> **Task directions**: Scan the records and identify every line in which the string "value" occurs, then return those lines.
** Exercise input follows **
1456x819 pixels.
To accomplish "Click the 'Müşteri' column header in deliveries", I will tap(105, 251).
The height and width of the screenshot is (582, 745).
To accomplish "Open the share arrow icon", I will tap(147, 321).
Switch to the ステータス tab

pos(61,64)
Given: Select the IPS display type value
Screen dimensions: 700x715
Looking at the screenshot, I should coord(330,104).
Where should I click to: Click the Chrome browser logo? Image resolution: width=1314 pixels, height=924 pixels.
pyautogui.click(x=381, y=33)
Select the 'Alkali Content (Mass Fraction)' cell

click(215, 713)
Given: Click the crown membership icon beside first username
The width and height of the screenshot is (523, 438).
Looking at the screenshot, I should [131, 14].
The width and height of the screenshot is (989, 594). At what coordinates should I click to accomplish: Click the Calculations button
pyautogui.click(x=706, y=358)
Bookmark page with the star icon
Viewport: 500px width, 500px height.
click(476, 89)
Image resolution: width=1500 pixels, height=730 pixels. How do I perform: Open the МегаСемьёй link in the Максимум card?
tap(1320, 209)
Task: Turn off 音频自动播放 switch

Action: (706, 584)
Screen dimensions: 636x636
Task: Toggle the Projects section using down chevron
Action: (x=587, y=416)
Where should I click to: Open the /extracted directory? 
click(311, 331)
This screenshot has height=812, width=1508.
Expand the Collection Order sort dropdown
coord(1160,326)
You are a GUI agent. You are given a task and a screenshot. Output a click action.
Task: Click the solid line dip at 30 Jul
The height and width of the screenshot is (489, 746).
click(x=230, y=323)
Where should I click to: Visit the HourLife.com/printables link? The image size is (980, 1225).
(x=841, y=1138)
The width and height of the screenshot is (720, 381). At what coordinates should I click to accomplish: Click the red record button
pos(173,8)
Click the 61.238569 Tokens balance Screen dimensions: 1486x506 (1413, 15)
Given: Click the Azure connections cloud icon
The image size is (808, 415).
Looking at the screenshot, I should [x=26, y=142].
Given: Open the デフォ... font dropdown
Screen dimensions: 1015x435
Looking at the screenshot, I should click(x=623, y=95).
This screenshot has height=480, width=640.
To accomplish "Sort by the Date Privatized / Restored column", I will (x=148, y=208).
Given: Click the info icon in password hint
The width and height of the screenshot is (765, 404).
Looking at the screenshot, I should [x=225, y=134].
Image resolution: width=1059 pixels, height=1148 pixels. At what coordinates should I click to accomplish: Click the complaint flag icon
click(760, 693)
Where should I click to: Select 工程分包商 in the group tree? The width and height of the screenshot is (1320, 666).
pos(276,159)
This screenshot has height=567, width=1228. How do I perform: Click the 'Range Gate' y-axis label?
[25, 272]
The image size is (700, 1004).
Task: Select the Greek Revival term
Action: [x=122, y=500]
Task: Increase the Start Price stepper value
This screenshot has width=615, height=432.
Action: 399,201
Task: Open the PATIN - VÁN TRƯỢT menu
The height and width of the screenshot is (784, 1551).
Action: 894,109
** End of Exercise input **
> **Exercise result**:
Given: Select the IPS display type value
Task: Increase the Start Price stepper value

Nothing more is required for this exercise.